What is Metrology Part 11: Computer Vision

In the previous article within our metrology series we took a look into what machine vision is as a whole and how it integrates within metrology. We also made a slight distinction in what machine vision is compared to computer vision. It is important to do so as these terms sometimes get mixed together as one term, but they are not necessarily the same. In this article, we will explore the definition of computer vision, its applications, and how it relates to metrology as a whole.

Doing Fun Stuff in Computer Vision

Computer vision is an interdisciplinary scientific field that deals with how computers can be made to analyze data from digital images or videos. From the perspective of engineering, it seeks to automate tasks that the human visual system can do.

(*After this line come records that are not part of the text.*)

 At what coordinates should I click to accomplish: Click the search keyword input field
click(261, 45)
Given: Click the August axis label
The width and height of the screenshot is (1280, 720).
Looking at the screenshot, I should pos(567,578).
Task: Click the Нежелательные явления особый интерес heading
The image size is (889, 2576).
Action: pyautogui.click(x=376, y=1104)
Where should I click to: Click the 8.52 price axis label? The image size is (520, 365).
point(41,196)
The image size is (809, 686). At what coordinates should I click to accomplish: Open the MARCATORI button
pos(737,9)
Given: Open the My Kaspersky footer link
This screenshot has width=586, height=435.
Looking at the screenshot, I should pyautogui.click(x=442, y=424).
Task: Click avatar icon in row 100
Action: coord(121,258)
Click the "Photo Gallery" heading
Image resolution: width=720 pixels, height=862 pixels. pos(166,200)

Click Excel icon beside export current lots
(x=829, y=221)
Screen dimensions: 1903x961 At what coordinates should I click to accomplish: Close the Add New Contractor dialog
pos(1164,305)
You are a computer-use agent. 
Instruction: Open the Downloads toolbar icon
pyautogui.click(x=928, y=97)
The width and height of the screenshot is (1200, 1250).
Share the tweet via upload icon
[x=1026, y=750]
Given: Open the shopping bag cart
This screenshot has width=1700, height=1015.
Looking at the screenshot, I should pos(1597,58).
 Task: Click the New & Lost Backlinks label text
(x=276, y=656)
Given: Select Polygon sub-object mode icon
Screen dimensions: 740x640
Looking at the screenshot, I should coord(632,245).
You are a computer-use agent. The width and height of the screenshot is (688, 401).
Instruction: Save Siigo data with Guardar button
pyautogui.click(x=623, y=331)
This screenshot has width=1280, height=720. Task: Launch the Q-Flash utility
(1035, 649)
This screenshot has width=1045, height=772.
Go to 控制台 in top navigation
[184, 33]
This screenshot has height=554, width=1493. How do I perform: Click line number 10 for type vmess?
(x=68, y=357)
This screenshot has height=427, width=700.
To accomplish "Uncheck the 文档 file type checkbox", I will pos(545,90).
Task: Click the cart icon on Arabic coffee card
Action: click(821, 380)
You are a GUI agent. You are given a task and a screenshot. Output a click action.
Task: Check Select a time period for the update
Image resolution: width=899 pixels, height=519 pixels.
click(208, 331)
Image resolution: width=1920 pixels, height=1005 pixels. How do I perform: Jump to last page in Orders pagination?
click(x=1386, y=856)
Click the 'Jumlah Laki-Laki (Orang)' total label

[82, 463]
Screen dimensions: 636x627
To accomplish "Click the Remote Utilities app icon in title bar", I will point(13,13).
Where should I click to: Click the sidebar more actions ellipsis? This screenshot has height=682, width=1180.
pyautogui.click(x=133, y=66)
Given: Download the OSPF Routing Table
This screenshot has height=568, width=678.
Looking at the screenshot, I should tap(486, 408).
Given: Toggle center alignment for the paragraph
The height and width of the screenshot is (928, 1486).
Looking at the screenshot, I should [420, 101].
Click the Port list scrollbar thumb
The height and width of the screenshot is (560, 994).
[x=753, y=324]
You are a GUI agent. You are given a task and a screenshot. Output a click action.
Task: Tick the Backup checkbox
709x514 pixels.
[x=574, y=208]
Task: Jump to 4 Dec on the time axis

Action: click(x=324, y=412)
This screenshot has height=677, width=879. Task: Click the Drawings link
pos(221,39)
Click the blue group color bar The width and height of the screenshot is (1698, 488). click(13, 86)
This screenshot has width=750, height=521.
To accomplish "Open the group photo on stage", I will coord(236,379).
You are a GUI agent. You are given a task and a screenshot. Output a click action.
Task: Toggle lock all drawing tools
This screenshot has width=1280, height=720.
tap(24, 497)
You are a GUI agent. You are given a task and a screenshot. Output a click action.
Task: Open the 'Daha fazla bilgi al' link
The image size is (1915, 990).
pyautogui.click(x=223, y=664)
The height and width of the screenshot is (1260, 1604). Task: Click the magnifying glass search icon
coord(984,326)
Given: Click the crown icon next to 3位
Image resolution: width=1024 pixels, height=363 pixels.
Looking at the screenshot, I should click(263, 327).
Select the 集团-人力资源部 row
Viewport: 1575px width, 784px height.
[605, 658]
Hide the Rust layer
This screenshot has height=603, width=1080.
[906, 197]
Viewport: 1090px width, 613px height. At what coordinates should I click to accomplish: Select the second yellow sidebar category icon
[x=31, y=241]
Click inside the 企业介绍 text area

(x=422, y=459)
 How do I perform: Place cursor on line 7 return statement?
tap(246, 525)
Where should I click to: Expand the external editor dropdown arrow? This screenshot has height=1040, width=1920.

Computer vision tasks include methods for acquiring, processing, analyzing and understanding digital images, and extraction of high-dimensional data from the real world in order to produce numerical or symbolic information. This information is then used to make decisions through artificial intelligence. The transformation of visual images into descriptions of the world can interface with other thought human processes. This image comprehension can be seen as the understanding of symbolic information from image data using models constructed with the aid of geometry, physics, statistics, and learning theory. We have talked about this a bit more in depth in terms of complex analysis and geometry previously in this series.

As a scientific discipline, computer vision is concerned with the theory behind artificial systems that extract information from images. The image data can take many forms, such as video sequences, views from multiple cameras, or multidimensional data from a medical scanner. Computer vision seeks to apply its theories and models for the construction of computer vision systems.

Some applications of computer vision include the following:

• 3D reconstruction
• Video tracking
• Object recognition
• 3D pose estimation
• Motion Estimation
• Image Restoration

3D Reconstructed Truck

3D reconstruction is the process of capturing the shape and appearance of real objects. This process can be accomplished either by active or passive methods. If the model is allowed to change its shape in time, this is referred to as non-rigid or spatio-temporal reconstruction. Spatio-temporal reconstruction refers to 4D reconstruction as it is adding the 4th element of time into creating an object (x-position, y-position, z-position, and time).

Video Tracking Example

Video tracking is the process of locating a moving object (or multiple objects) over time using a camera. It has many uses, some of which include: human-computer interaction, security and surveillance, video communication and compression, augmented reality, traffic control, medical imaging, and video editing. Video tracking is time consuming due to the amount of data that is contained in a video. The need for object recognition techniques in video tracking is very difficult as well.

Object Recognition

Object recognition technology in the field of computer vision is used for finding and identifying objects in an image or video sequence. Humans have the ability to recognize a large amounts of objects in images with a lack of effort. We are able to do this despite the fact that the image of the objects may vary somewhat in different viewpoints, in many different sizes and scales, or even when they are translated or rotated. Objects can even be recognized when they are partially hidden from view. This task is still a challenge for computer vision systems. Many approaches to the task have been implemented over multiple decades.

3D pose estimation

3D pose estimation is the problem of determining the transformation of an object in a 2D image which creates a 3D object. One of the requirements of 3D pose estimation comes from the limitations of feature-based pose estimation. There exist environments where it is difficult to extract corners or edges from an image. To deal with these issues, the object is represented as a whole through the use of free-form contours.

Motion Estimation

Motion estimation is the process of determining motion vectors that describe a transformation from one 2D image to another; usually from adjacent frames in a video sequence. There lies a problem as the motion is in three dimensions but the images are a projection of the 3D scene onto a 2D plane. The motion vectors may relate to the whole image or specific parts, such as rectangular blocks, arbitrary shaped patches or pixels. The motion vectors may be represented by a translational model or many other models that can approximate the motion of a real video camera, such as rotation and translation in all three dimensions and zoom.

Image Restoration

Image Restoration is the operation of taking a corrupt/noisy image and estimating the clean, original image. Corruption may come in many forms such as motion blur, noise and camera mis-focus. Image restoration is different from image enhancement in that the latter is designed to emphasize features of the image that make the image more pleasing to the observer, but not necessarily to produce realistic data from a scientific point of view. Image enhancement is when one wants to use software such as Adobe Photoshop or Adobe LightRoom. With image enhancement noise can effectively be removed by sacrificing some resolution, but this is not acceptable in many applications.

Within our next articles we will be looking deeper into the previously outlined topics and relate them to the field of metrology as a whole.